** PROBLEM REQUIREMENTS **
In the records below, find the line with "Image resolution: width=1194" and repeat it and every line after it, exactly, without any pictures.

** Saved entries **

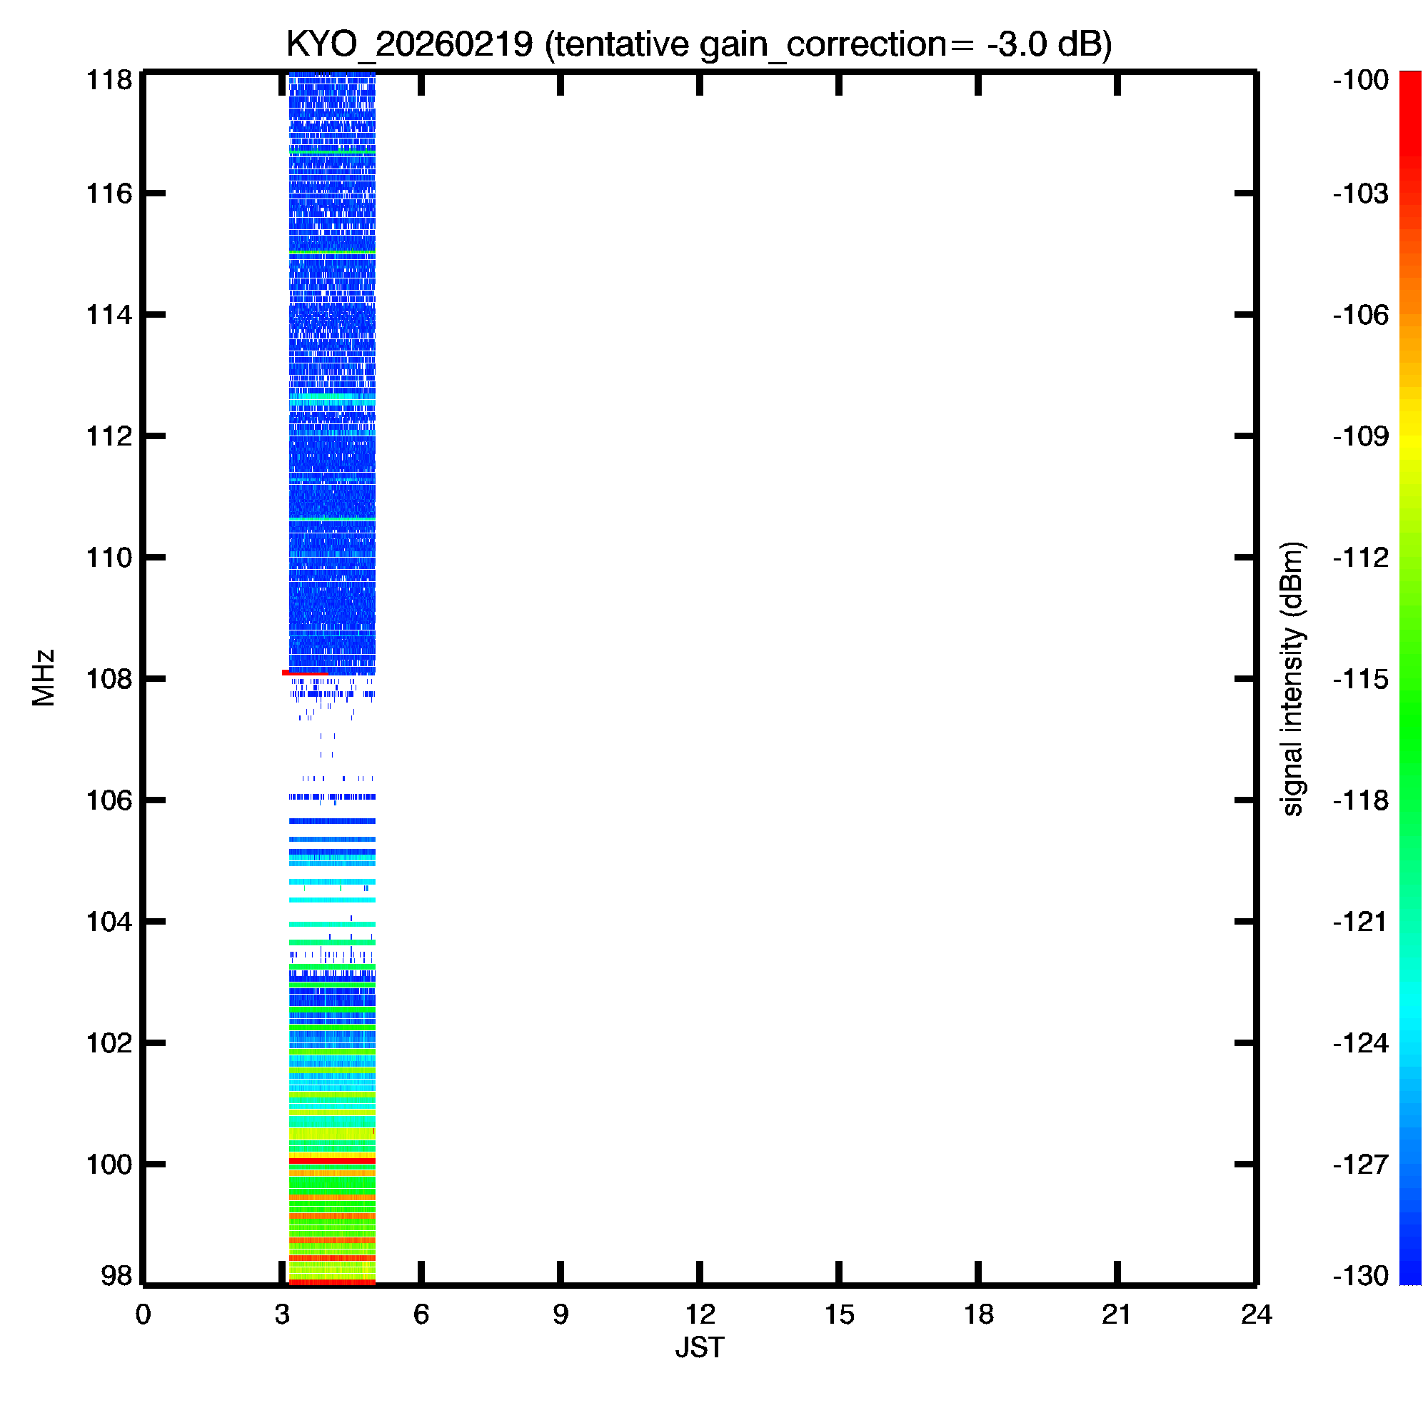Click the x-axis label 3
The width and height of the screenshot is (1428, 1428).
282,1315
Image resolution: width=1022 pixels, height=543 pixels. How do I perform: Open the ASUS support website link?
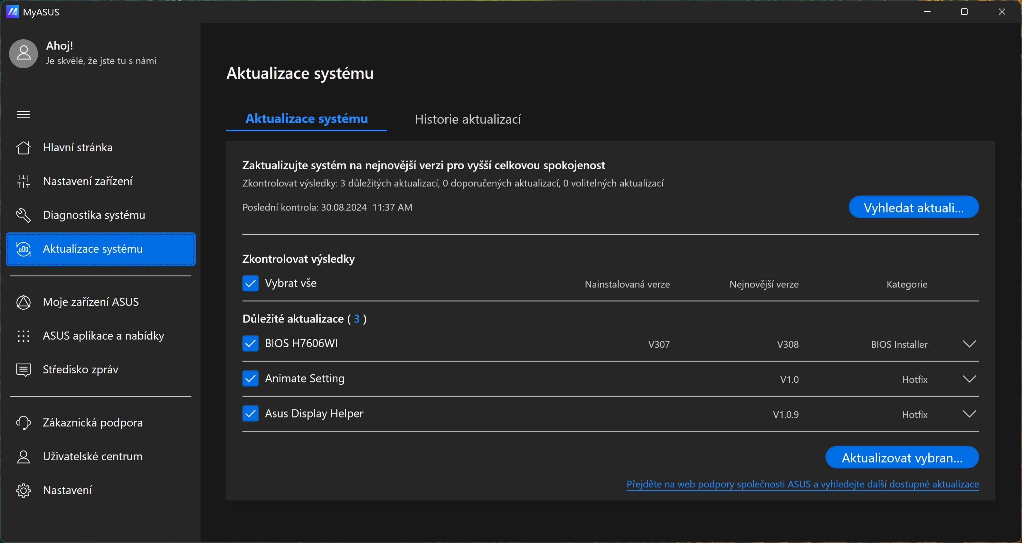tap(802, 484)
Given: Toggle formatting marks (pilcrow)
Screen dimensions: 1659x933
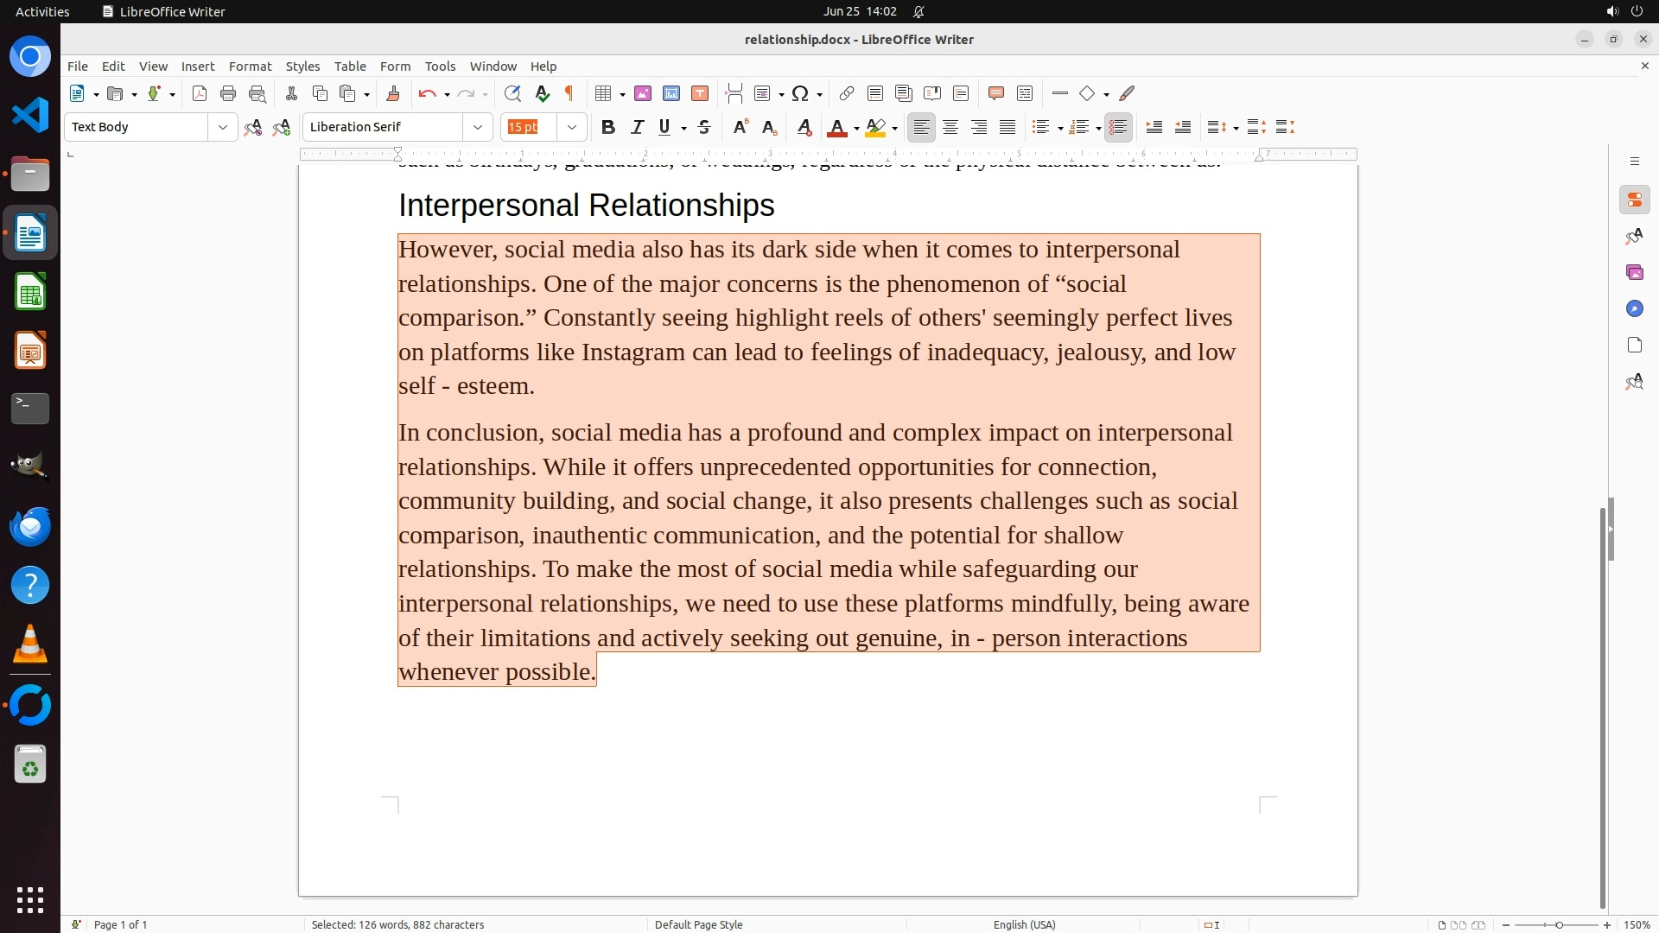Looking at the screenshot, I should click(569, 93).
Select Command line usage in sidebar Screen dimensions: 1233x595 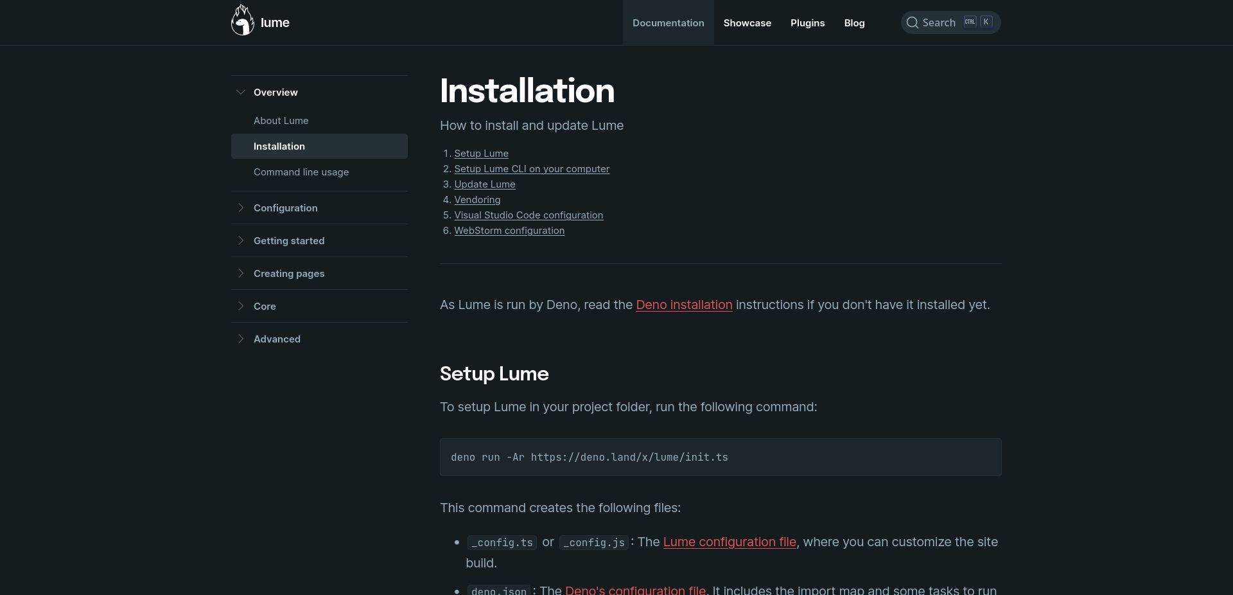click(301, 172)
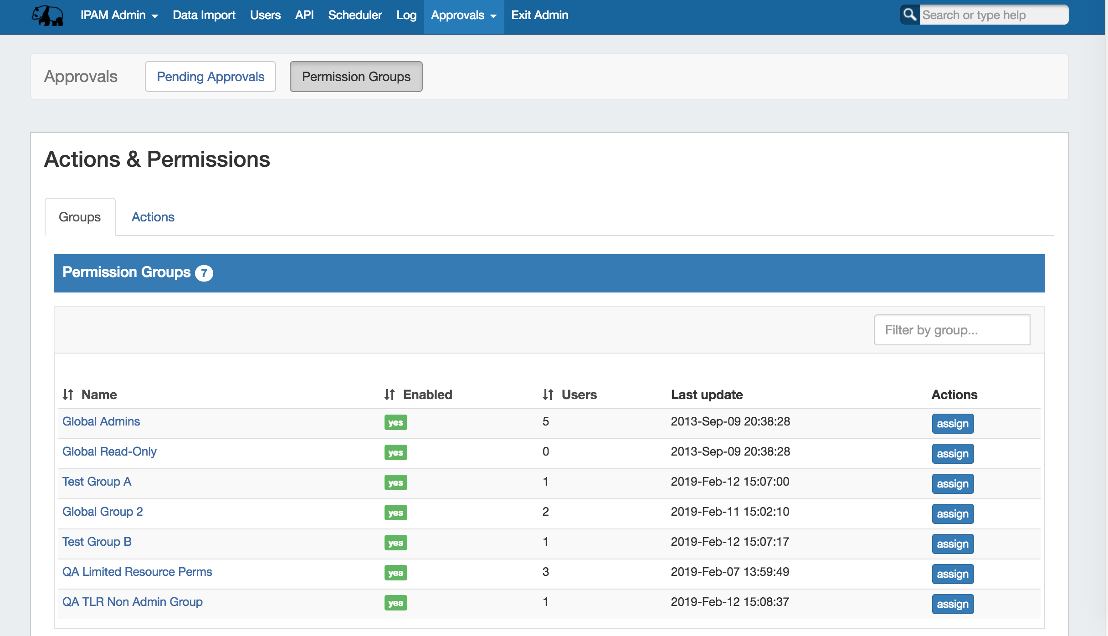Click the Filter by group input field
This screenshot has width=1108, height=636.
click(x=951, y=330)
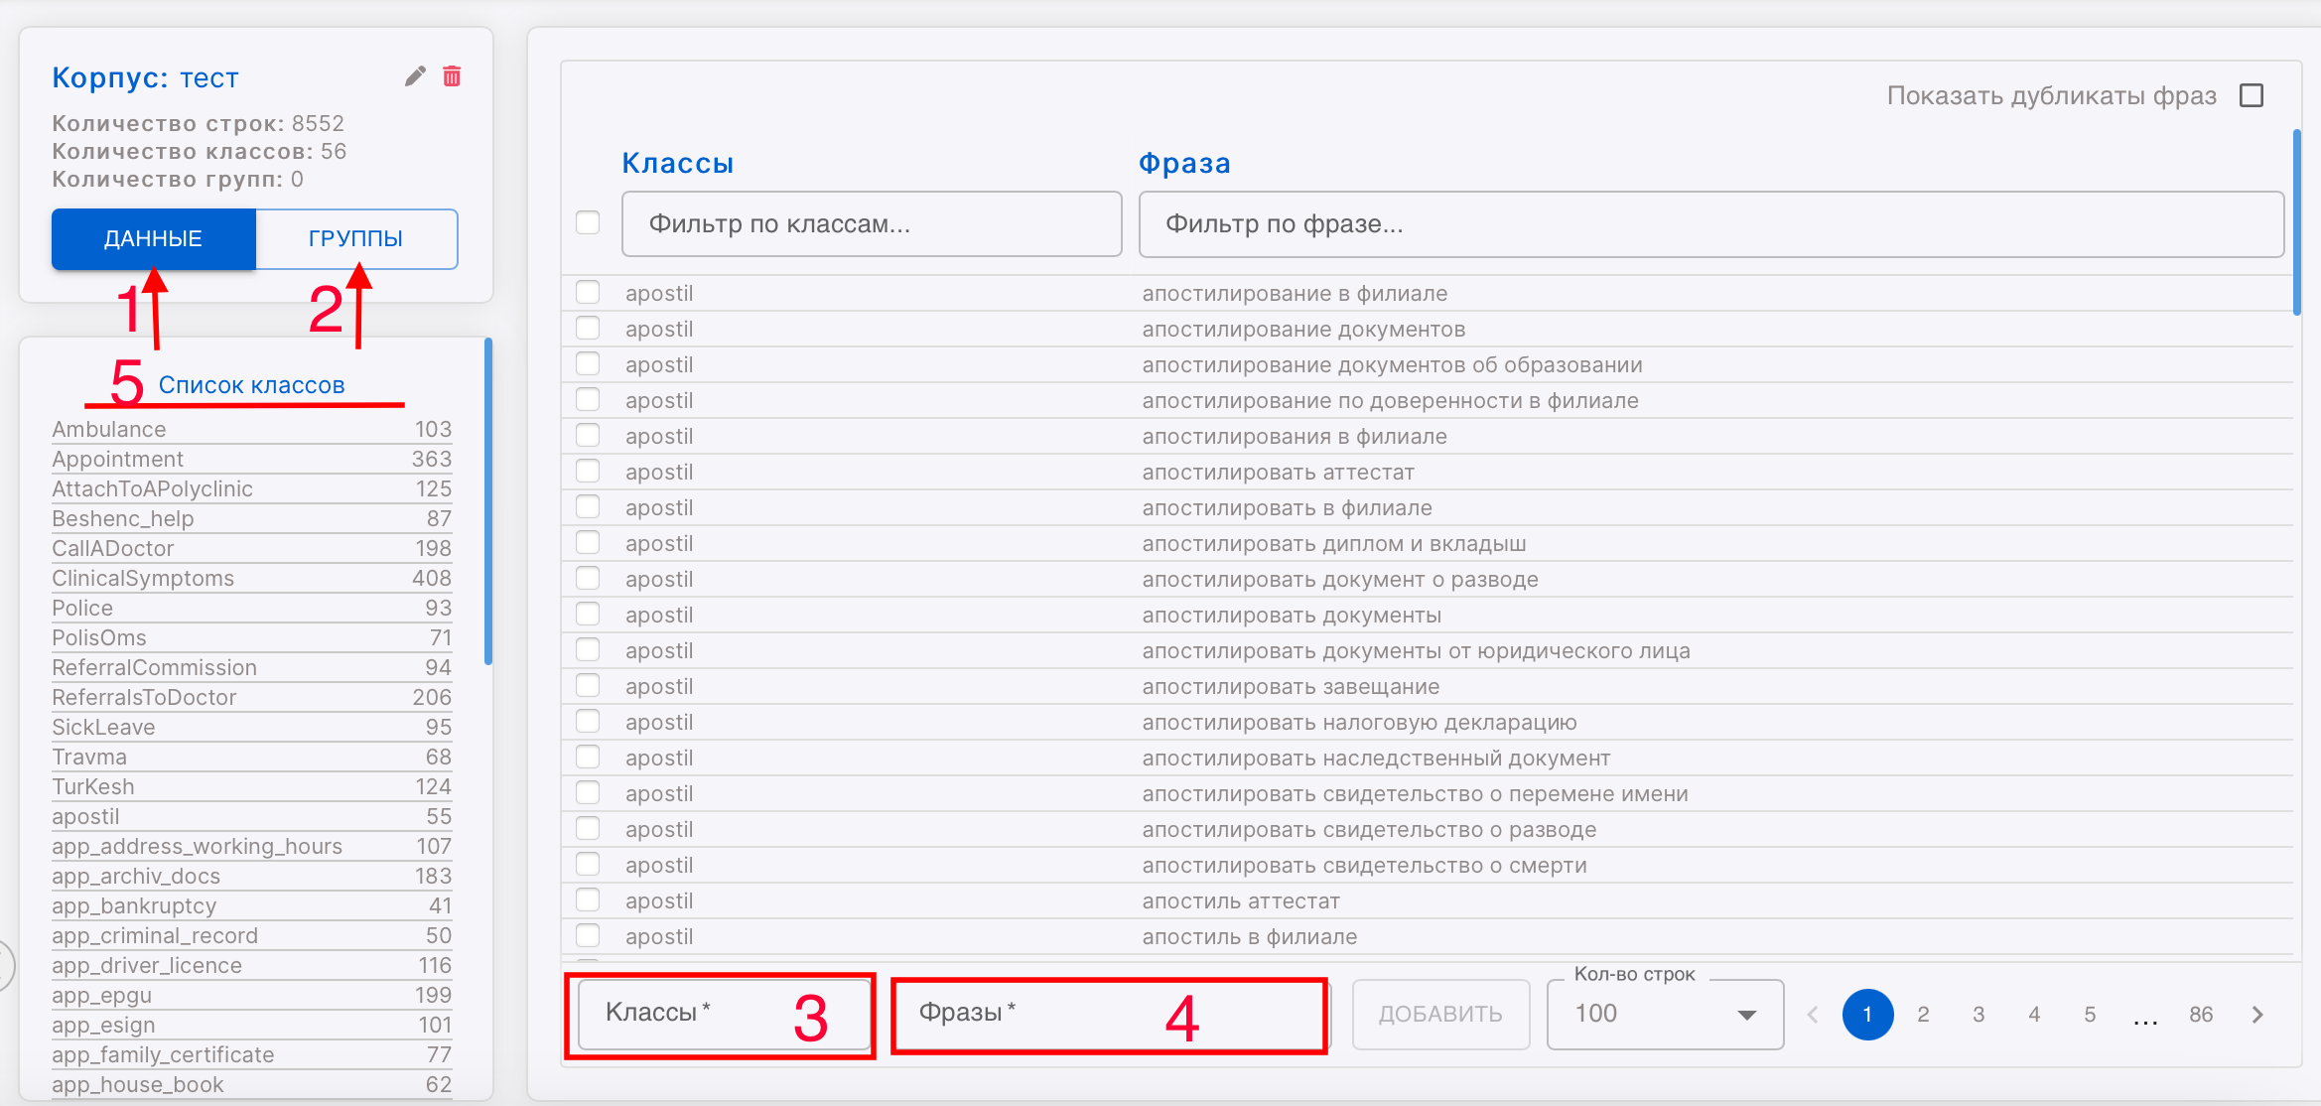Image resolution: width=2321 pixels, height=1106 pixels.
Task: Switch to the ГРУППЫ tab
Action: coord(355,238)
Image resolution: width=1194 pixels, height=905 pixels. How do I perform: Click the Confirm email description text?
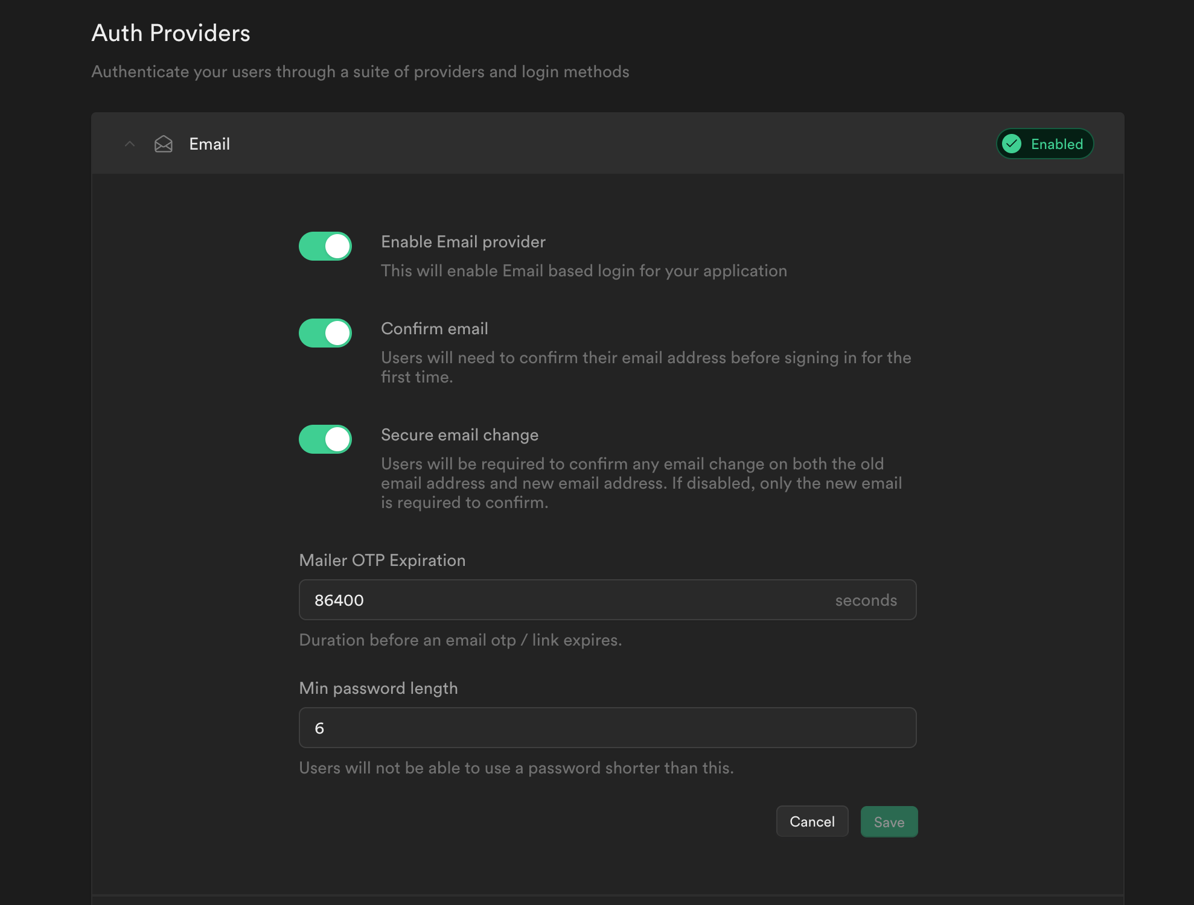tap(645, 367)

** YOUR SOLUTION **
Image resolution: width=1194 pixels, height=905 pixels. How do I perform: Click the Confirm email description text?
tap(645, 367)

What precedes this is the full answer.